-- Begin EXTRACTED INFORMATION --

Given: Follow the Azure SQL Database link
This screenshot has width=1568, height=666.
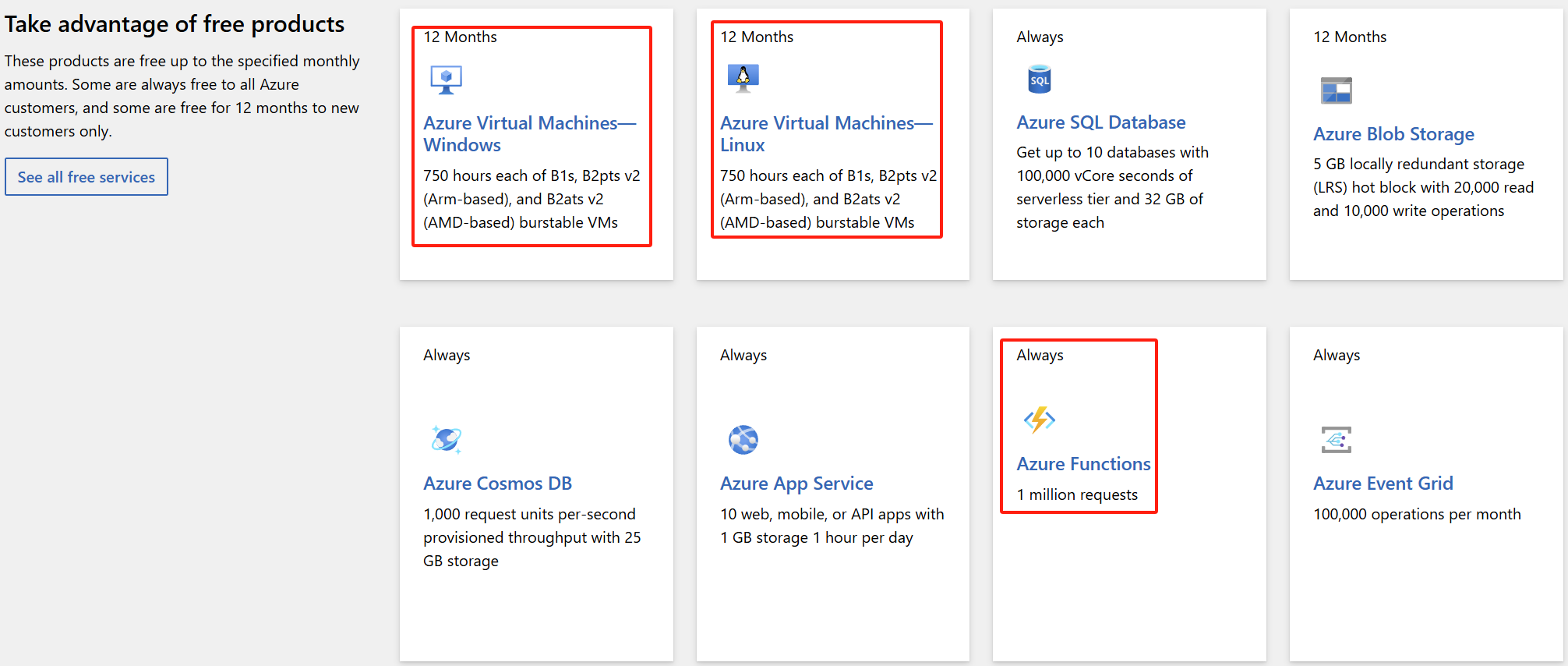Looking at the screenshot, I should 1100,122.
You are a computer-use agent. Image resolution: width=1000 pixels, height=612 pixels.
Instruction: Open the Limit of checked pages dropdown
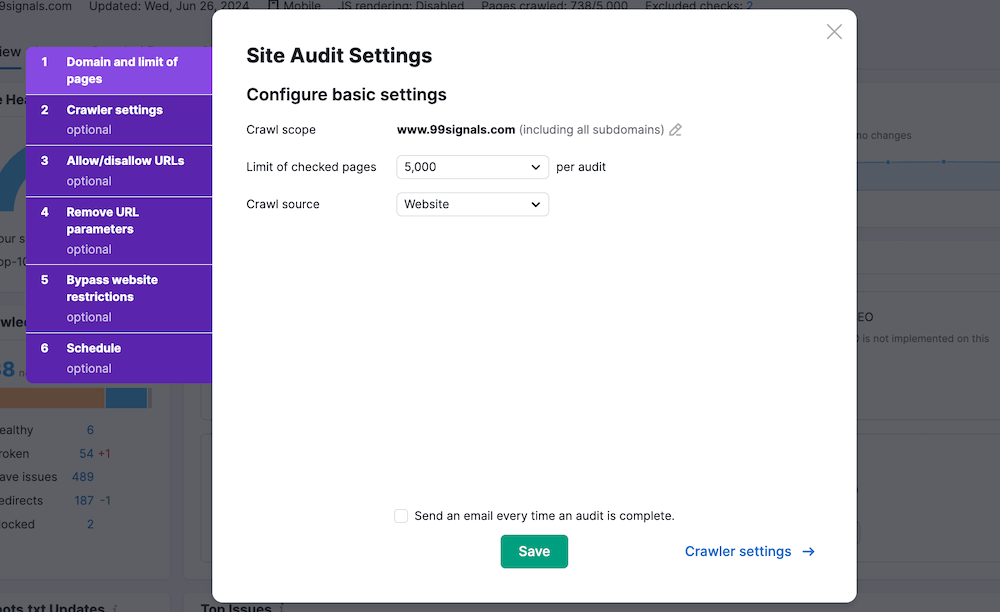pos(472,167)
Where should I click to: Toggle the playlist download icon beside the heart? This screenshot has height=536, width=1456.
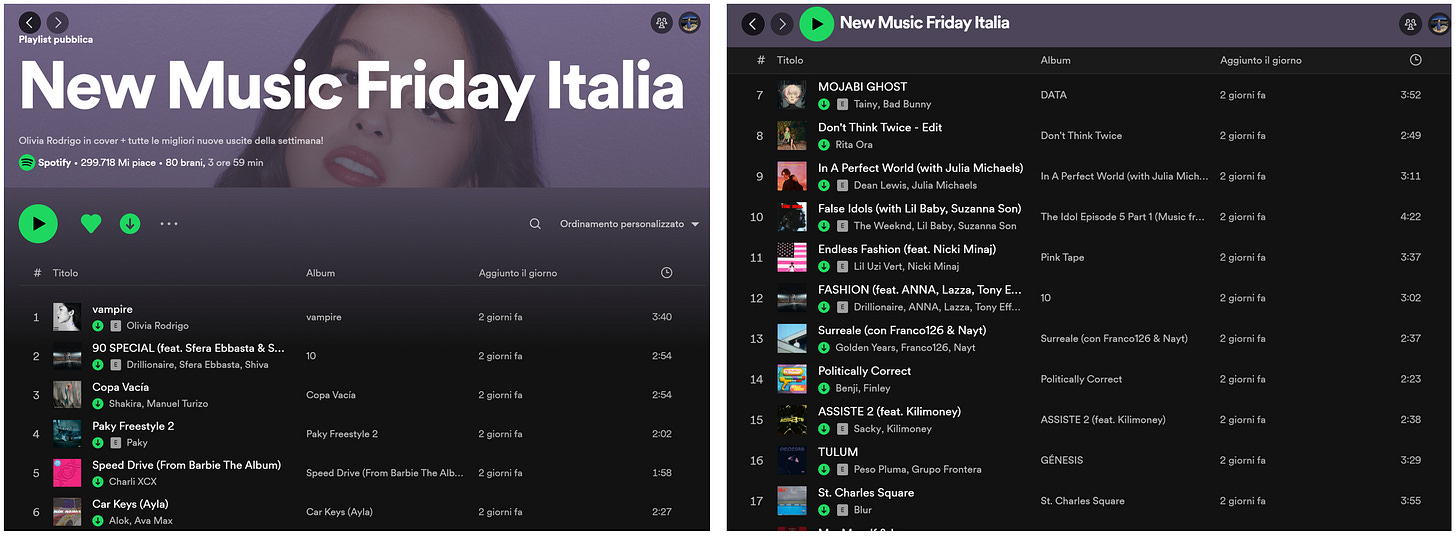pos(130,224)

-- End EXTRACTED INFORMATION --

◆ **WHAT THE EXERCISE ASKS**
Quote each line of the entries above word for word, leaving the pictures out.

◆ **REPLY**
Given: Follow the Azure SQL Database link
This screenshot has width=1568, height=666.
Looking at the screenshot, I should 1100,122.
You are a computer-use agent. Image resolution: width=1000 pixels, height=612 pixels.
Instruction: Open the Limit of checked pages dropdown
pos(472,167)
Where should I click to: Toggle the playlist download icon beside the heart? This screenshot has height=536, width=1456.
pos(130,224)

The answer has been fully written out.